The second question was probably just me mixing up context and content... 😆
If you follow the FAQ tutorial and query with something that has an exact content, do you get 1.0?
To answer your first question, the raw dot product here produces a value of sum 40ish (I previously saw that during debugging). As mentioned before, this value coming from the dot product can be anything from -verybignumber to +verybignumber depending on the magnitudes of the vectors (they are not normalized before calculating the dot product). Afterwards we scale this value to something between 0 and 1 by dividing by 100 and applying the expit function. This scaling however has not the property to produce 1 if there is perfect match. It's merely a heuristic to not produce insanely big numbers.

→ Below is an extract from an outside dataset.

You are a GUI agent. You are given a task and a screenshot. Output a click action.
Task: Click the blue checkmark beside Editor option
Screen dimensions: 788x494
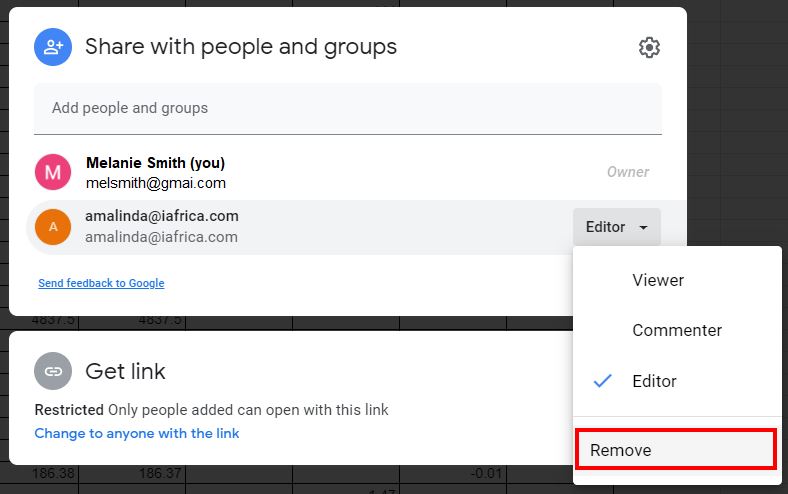point(602,381)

I see, but why use this option as default? I mean the number 0.6 isnt that intuitive for a perfect match. I think its a "better practice" to use cosine similarity normalized to the [0, 1] range for interpretation. If I query with a empty string I get 0.5 isch, as a number, meaning that there is a very small range where I would need to find a good threshhold for an application.
I totally get your point. In your case (finding a good threshold) interpretability of the score is the leading factor. However, (according to our docstrings) dot product simply performs better in some settings like Dense Passage Retrieval, where interpretability is not of special concern. Most of the time we just want to have some order. So we had to make a decision here on the API level.
At least in my opinion, it isn't too intuitive why these two metrics would produce a different order/ranking, this article shows a very illustrative example.
On the other hand, I see no reason to not set similarity="cosine"
in the tutorial including a simple description what the cosine values mean.
@timpal0l Would you like to make that contribution in a PR?
Hello @timpal0l, do you think we can close this issue for now? Or are you interested in contributing a PR?
I'm closing for now. If you later want to pick up this issue, feel free to re-open :slightly_smiling_face:
Question I followed the FAQ tutorial to perform semantic search on a dataset with questions and predefined answers.
The whole pipeline works, it embeds the documents with
sentence-transformers/all-MiniLM-L6-v2
, updates the document store that in my case is hosted at elastic cloud. And also performs the search.However the
score
attribut is never above0.60
isch, is this not just vanilla cosine similarity?In the dataframe you have the following sample at the first row.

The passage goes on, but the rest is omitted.